Ed/Tech must-reads

What's (s)he building in there? GPTs, Moodle and the LMS in HE

Busy looking multistory steampunk anime looking house sitting on water with a larger white cloud behind it

Regardless of whether they are with Sam Altman or Sans Altman, OpenAI (the ChatGPT people) are doing some interesting work of late. The new ability for ChatGPT Plus subscribers to create their own custom code free GPTs (bots, whatever) is exciting. (Personally my results have been underwhelming but I reeeeallly haven’t put much effort into it yet). Joyce Seitzinger (RMIT Online) has though and this tale of her experiences and lessons learnt building a learning experience design assistant well worth the read. It can help you create a course outline, a learning activity, write variations of a learning outcome or produce an authentic assessment.

Two small side notes - I’m not sure why an organisation with this name doesn’t call themselves ICODE, but I’m sure they have had that discussion, and keynote slides aren’t always entirely as coherent as a nice paper but you usually get the vibe. Martin (Moodle founder) Dougiamas presented at this conference recently and unsurprisingly, his presentation delved into the whole AI in education topic. (Honestly, we are talking about it a lot but given a choice between this and the pandemic emergency online teaching response, it’s AI all the way). Dougiamas offers a snapshot of what might be, covering robots, augmented reality and the coming ‘golden age of learning’.

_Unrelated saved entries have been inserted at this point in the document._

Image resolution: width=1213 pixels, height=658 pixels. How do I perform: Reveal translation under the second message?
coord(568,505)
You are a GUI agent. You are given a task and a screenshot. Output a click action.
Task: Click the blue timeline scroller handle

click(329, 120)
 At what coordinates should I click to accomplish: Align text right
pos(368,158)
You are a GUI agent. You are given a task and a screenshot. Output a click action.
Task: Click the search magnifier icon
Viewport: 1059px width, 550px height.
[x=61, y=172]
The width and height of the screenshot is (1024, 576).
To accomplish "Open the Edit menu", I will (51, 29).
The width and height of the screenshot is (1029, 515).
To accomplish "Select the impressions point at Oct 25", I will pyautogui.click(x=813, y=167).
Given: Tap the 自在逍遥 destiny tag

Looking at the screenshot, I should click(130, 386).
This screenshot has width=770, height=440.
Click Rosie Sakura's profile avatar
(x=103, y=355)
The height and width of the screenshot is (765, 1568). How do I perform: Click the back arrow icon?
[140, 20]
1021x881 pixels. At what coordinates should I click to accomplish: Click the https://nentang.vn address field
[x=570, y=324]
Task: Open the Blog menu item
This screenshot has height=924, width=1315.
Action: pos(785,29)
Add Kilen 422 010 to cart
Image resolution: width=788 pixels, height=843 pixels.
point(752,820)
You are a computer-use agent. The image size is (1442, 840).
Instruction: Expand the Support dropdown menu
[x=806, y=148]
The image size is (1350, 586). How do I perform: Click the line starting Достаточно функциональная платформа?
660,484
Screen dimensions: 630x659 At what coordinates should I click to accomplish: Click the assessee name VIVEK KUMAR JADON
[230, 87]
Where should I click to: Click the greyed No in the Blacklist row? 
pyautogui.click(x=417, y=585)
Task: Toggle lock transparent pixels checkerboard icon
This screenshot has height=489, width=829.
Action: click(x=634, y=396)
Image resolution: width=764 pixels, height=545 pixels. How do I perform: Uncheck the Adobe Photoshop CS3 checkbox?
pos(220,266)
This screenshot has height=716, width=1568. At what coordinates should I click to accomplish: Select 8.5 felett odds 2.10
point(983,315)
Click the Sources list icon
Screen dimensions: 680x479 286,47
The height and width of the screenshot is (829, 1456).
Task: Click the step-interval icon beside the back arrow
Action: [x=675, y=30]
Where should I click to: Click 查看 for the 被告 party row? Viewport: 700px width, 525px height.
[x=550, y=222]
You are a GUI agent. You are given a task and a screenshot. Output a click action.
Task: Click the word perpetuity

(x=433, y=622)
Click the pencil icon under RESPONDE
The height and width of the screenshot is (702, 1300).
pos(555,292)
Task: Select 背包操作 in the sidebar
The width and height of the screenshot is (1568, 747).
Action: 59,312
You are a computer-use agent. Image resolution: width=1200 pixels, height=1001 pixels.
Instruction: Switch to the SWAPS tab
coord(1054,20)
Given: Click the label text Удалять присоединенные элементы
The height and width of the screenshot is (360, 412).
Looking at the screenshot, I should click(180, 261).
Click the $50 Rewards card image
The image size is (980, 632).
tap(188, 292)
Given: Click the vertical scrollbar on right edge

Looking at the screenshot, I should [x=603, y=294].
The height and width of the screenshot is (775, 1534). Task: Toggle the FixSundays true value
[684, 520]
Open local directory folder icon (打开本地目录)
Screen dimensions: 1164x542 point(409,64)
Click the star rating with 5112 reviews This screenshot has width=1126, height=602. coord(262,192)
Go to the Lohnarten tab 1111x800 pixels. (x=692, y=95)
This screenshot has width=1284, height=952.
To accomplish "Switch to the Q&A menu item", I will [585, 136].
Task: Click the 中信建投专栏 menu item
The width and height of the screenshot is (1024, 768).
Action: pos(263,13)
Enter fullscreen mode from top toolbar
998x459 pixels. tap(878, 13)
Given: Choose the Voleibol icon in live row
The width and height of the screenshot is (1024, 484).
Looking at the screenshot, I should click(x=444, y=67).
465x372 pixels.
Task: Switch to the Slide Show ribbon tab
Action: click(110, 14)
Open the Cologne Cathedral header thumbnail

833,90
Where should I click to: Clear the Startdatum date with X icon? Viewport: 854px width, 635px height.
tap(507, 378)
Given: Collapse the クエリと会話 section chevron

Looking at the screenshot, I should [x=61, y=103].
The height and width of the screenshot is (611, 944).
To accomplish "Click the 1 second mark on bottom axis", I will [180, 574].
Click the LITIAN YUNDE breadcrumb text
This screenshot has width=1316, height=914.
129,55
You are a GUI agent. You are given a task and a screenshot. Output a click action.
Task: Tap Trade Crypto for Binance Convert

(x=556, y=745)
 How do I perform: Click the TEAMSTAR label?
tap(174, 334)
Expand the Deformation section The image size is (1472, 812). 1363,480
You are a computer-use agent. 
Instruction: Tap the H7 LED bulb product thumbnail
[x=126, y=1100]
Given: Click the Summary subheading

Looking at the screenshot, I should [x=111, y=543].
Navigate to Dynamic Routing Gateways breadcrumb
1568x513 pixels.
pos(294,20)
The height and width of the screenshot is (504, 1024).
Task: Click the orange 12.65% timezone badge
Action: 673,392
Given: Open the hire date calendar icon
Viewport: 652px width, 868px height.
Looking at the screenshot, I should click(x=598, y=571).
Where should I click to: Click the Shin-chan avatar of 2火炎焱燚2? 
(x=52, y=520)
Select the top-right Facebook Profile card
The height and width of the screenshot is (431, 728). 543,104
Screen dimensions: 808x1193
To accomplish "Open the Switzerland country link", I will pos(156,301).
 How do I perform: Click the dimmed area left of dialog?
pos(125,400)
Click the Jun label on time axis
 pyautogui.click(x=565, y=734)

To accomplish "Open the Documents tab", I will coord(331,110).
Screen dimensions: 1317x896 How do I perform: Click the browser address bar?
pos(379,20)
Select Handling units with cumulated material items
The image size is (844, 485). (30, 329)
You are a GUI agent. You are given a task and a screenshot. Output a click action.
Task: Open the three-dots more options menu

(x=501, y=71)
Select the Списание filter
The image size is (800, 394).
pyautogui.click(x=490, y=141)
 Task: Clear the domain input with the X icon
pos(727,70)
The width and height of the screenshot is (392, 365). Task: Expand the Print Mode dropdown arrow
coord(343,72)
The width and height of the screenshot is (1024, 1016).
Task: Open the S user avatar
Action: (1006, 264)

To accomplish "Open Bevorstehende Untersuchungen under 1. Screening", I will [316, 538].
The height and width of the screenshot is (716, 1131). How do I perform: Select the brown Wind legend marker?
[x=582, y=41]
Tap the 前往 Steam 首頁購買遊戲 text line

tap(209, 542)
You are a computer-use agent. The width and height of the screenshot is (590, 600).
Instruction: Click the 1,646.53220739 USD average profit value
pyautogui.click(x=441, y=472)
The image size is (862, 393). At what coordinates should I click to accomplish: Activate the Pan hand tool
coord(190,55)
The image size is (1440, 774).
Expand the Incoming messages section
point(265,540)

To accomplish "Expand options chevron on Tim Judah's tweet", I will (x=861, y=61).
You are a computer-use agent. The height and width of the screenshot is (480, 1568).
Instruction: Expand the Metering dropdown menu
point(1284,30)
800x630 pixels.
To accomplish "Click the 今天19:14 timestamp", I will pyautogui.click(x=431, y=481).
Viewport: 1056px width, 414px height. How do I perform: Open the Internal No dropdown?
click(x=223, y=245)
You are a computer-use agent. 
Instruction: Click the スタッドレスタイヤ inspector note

For a slightly longer read, this doctoral thesis from Tai, a student at the University of Massachusetts Amherst, explores how and why US HE educators use the LMS. Long story short, it appears that we still have a ways to go in either using the tool well or in finding a tool that meets the teaching needs of educators. 191 survey respondents and 15 interviewees told Tai that it is mostly about file storage and communication with students - there is only minimal use of the tools to support learning activities. The study draws on the newish PICRAT model of technology integration, which emphasises student interaction with the tech. So that’s kind of interesting, methodologically.